Private data pages are initially either copy-on-write or zero-fill pages. When a change, and therefore a copy, is made, the original backing object (usually a file) can no longer be used to save a copy of the page when the VM system needs to reuse it for other purposes. This is where SWAP comes in. SWAP is allocated to create backing store for memory that does not otherwise have it. FreeBSD allocates the swap management structure for a VM Object only when it is actually needed. However, the swap management structure has had problems historically:
Under FreeBSD 3.X the swap management structure preallocates an array that encompasses the entire object requiring swap backing store--even if only a few pages of that object are swap-backed. This creates a kernel memory fragmentation problem when large objects are mapped, or processes with large runsizes (RSS) fork.

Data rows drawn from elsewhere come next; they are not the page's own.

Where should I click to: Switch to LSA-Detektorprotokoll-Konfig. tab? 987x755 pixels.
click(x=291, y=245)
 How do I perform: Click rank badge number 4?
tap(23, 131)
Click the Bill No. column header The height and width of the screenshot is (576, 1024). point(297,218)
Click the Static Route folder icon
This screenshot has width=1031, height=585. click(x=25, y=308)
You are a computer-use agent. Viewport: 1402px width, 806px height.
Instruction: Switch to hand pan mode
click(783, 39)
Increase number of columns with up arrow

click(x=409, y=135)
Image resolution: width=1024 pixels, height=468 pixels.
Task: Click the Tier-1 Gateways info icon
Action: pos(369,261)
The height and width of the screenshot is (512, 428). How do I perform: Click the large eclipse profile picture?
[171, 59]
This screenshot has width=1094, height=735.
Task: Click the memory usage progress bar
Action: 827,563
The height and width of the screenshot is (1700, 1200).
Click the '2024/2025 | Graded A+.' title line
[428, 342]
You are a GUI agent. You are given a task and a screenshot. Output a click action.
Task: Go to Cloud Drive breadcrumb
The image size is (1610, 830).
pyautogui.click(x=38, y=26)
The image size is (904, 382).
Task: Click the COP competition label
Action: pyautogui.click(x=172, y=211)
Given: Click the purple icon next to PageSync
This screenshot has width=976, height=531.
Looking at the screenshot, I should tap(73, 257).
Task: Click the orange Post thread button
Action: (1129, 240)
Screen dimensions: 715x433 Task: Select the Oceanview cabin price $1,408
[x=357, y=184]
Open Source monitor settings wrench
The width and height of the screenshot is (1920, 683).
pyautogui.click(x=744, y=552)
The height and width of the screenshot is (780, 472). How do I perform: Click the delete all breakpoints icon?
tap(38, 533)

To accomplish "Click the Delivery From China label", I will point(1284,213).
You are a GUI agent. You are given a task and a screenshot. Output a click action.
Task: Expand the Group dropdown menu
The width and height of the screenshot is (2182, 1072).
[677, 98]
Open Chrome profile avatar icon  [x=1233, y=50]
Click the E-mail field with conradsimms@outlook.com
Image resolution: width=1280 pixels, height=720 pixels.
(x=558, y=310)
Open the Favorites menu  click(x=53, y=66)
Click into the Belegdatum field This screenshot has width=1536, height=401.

Also, in order to keep track of swap space, a “list of holes” is kept in kernel memory, and this tends to get severely fragmented as well. Since the “list of holes” is a linear list, the swap allocation and freeing performance is a non-optimal O(n)-per-page.
It requires kernel memory allocations to take place during the swap freeing process, and that creates low memory deadlock problems.
The problem is further exacerbated by holes created due to the interleaving algorithm.
Also, the swap block map can become fragmented fairly easily resulting in non-contiguous allocations.
Kernel memory must also be allocated on the fly for additional swap management structures when a swapout occurs.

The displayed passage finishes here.